» **Activity**: Which lines of the records below contain the string "will"? Report each of them.

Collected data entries
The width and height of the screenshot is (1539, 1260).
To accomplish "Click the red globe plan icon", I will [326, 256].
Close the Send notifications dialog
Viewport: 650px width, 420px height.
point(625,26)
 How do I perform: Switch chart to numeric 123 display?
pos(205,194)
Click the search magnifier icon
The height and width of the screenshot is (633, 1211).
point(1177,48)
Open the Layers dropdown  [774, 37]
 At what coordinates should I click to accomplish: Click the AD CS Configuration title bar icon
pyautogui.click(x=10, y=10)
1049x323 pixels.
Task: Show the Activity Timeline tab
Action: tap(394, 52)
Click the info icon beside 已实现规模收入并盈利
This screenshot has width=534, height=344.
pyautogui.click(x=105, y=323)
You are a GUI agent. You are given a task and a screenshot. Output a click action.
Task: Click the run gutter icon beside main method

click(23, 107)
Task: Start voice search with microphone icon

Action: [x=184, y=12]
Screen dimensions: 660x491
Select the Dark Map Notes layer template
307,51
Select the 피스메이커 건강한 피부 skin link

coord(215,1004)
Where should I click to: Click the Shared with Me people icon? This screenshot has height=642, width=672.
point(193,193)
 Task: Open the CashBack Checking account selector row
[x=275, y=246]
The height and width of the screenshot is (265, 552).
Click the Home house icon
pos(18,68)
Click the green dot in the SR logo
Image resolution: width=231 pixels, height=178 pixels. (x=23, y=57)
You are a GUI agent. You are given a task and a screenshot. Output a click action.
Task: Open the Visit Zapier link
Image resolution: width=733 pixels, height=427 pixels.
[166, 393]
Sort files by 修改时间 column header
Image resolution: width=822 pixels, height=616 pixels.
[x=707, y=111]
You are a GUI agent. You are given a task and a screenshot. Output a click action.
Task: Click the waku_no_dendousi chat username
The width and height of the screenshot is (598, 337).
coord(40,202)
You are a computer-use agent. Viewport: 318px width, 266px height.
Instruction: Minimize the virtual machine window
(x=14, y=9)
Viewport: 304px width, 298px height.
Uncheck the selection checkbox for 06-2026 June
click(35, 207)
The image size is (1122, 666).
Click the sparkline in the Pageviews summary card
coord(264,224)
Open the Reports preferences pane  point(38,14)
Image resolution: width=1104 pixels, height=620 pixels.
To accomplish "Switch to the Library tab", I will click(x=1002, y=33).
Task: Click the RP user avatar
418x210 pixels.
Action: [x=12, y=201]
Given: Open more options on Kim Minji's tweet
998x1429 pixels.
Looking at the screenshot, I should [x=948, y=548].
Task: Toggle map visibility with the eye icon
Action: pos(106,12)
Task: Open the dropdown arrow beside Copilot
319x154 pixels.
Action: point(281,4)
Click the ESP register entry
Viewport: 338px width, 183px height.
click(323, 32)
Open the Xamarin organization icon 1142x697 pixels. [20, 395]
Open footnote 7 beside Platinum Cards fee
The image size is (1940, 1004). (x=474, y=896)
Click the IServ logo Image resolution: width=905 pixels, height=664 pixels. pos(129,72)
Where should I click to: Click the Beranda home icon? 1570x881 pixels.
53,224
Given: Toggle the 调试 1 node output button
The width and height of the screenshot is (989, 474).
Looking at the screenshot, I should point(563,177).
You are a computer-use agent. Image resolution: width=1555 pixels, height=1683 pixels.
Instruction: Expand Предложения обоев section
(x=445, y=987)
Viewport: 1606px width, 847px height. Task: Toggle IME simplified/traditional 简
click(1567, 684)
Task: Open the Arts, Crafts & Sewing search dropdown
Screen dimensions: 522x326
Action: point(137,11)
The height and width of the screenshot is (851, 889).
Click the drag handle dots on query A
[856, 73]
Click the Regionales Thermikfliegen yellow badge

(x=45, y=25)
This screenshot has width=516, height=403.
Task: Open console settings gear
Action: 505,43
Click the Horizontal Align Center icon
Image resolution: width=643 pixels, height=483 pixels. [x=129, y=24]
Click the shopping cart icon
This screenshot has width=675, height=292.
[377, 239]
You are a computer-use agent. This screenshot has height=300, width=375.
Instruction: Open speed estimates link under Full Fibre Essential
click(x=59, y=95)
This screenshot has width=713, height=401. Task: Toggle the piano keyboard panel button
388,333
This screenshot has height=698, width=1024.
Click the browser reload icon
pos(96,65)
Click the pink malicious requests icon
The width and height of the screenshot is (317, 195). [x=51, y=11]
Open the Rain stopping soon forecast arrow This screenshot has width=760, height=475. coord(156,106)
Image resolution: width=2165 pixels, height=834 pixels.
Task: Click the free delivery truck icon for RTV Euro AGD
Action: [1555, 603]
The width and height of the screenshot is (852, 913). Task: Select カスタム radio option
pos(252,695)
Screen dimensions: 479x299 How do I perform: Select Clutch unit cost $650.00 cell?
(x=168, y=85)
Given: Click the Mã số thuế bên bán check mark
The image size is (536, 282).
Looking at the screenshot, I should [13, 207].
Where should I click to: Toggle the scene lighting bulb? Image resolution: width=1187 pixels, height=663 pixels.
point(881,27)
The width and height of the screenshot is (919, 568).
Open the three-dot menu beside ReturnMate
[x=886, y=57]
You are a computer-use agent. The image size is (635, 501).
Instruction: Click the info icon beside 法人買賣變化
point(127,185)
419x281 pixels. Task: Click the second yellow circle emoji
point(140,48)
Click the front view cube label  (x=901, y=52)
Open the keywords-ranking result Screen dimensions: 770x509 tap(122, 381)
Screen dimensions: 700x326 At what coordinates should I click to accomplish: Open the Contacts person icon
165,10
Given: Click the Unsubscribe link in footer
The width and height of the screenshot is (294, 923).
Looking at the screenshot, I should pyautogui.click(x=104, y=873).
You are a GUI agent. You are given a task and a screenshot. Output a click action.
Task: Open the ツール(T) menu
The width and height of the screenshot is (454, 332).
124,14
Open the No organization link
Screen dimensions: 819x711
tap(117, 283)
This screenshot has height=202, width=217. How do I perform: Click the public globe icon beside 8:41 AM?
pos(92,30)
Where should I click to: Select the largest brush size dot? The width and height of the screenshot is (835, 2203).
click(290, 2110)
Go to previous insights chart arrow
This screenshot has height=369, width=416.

» **Written response**:
To accomplish "Click the red globe plan icon", I will [326, 256].
To accomplish "Switch to the Library tab", I will click(x=1002, y=33).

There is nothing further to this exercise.